En los Salmos encontramos el grito de la humanidad que, desde lo hondo de
su alma, clama a Dios: «¿Quién nos hará ver la dicha si la luz de tu rostro ha
huido de nosotros?» (Sal 4,7). El Padre, en su bondad infinita, responde a esta
súplica enviando a su Hijo. En Jesús, Dios asume un rostro humano. Con su
encarnación, vida, muerte y resurrección, nos redime del pecado y nos descubre
nuevos horizontes, impensables hasta entonces.
Y así, en Cristo, queridos jóvenes, encontrarán el pleno cumplimiento de
sus sueños de bondad y felicidad. Sólo Él puede satisfacer sus expectativas,
muchas veces frustradas por las falsas promesas mundanas. Como dijo san Juan
Pablo II: «Es Él la belleza que tanto les atrae; es Él quien les provoca con
esa sed de radicalidad que no les permite dejarse llevar del conformismo; es Él
quien les empuja a dejar las máscaras que falsean la vida; es Él quien les lee
en el corazón las decisiones más auténticas que otros querrían sofocar. Es
Jesús el que suscita en ustedes el deseo de hacer de su vida algo grande»

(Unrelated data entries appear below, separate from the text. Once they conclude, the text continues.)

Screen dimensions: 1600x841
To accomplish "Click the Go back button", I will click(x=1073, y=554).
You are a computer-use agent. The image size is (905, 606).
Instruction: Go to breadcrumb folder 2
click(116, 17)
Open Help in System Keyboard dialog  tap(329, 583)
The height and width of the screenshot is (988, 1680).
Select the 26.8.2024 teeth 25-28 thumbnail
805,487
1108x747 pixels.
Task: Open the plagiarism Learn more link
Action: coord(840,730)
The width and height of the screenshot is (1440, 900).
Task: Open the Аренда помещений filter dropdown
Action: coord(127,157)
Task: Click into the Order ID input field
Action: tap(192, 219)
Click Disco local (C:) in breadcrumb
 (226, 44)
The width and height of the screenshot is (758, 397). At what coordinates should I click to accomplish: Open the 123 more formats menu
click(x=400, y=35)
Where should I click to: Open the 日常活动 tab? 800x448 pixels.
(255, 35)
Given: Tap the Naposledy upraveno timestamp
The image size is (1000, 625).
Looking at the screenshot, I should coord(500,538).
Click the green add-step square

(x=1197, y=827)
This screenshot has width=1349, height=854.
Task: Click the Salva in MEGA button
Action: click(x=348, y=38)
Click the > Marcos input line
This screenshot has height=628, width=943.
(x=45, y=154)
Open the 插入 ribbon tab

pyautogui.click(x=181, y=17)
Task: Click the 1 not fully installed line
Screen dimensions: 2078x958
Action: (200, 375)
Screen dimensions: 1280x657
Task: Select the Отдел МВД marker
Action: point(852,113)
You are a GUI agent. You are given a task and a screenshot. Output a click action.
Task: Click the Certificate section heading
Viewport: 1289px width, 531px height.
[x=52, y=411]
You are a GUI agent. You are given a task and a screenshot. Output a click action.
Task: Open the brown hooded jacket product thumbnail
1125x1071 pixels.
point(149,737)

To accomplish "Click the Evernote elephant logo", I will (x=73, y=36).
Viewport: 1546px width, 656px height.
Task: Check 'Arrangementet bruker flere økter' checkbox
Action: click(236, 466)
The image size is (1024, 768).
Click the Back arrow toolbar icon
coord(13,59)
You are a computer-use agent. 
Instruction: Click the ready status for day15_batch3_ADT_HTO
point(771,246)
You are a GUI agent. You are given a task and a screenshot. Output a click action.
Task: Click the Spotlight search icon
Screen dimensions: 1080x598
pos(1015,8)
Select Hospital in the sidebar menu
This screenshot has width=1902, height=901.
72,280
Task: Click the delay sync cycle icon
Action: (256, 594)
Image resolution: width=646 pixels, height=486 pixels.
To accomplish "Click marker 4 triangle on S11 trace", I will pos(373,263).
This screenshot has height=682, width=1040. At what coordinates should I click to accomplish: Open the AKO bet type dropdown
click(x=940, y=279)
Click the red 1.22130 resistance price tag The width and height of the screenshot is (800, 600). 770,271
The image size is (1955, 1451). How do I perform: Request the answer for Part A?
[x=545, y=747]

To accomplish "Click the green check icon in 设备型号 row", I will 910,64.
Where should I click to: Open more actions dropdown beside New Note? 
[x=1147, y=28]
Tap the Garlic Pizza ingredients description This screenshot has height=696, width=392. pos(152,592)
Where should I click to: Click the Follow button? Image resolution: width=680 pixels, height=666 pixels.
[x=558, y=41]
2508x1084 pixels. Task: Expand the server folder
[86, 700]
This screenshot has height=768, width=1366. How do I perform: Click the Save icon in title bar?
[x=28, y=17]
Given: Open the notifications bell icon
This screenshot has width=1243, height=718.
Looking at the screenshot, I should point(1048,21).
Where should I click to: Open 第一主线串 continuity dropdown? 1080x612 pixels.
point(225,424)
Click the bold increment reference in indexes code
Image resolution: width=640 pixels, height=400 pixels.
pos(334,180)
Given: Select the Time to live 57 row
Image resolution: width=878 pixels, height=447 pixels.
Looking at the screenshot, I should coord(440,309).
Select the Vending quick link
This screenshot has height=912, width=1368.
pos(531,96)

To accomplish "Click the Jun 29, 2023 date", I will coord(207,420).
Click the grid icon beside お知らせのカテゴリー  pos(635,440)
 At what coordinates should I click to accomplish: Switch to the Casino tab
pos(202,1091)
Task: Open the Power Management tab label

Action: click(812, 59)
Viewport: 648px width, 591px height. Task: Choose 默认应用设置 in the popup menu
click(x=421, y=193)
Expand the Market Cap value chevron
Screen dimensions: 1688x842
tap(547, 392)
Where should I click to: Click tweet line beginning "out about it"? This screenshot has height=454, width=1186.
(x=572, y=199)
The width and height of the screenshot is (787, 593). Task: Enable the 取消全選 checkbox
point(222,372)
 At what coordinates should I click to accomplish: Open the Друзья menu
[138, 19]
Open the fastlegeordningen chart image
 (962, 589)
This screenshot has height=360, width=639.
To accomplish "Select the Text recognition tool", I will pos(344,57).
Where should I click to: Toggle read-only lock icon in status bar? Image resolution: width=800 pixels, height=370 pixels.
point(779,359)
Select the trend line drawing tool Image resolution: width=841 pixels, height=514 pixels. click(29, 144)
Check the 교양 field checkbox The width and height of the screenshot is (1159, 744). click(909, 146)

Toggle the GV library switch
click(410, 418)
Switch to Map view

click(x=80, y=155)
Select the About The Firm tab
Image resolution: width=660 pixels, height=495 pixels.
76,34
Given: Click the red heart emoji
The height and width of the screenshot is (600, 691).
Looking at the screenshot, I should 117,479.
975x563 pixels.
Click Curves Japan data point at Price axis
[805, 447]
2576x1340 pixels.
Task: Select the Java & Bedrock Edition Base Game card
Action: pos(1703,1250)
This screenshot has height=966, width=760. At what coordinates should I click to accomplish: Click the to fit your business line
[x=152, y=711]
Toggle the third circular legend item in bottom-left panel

(Vigilia de oración en Tor Vergata, 19 agosto 2000).
2. Bienaventurados los limpios de corazón…
Ahora intentemos profundizar en por qué esta bienaventuranza pasa a
través de la pureza del corazón. Antes que nada, hay que comprender el
significado bíblico de la palabra corazón. Para la cultura semita el corazón es
el centro de los sentimientos, de los pensamientos y de las intenciones de la
persona humana. Si la Biblia nos enseña que Dios no mira las apariencias, sino
al corazón (cf. 1 Sam 16,7), también podríamos decir que es desde nuestro corazón
desde donde podemos ver a Dios. Esto es así porque nuestro corazón concentra al
ser humano en su totalidad y unidad de cuerpo y alma, su capacidad de amar y
ser amado.
En cuanto a la definición de limpio, la palabra griega utilizada por el
evangelista Mateo es katharos, que significa fundamentalmente puro, libre de
sustancias contaminantes. En el Evangelio, vemos que Jesús rechaza una
determinada concepción de pureza ritual ligada a la exterioridad, que prohíbe
el contacto con cosas y personas (entre ellas, los leprosos y los extranjeros)
consideradas impuras. A los fariseos que, como otros muchos judíos de entonces,
no comían sin haber hecho las abluciones y observaban muchas tradiciones sobre
la limpieza de los objetos, Jesús les dijo categóricamente: «Nada que entre de
fuera puede hacer al hombre impuro; lo que sale de dentro es lo que hace impuro
al hombre. Porque de dentro, del corazón del hombre, salen los malos propósitos,
las fornicaciones, robos, homicidios, adulterios, codicias, injusticias,
fraudes, desenfreno, envidia, difamación, orgullo, frivolidad» (Mc 7,15.21-22).
Por tanto, ¿en qué consiste la felicidad que sale de un corazón puro? Por
la lista que hace Jesús de los males que vuelven al hombre impuro, vemos que se
trata sobre todo de algo que tiene que ver con el campo de nuestras relaciones.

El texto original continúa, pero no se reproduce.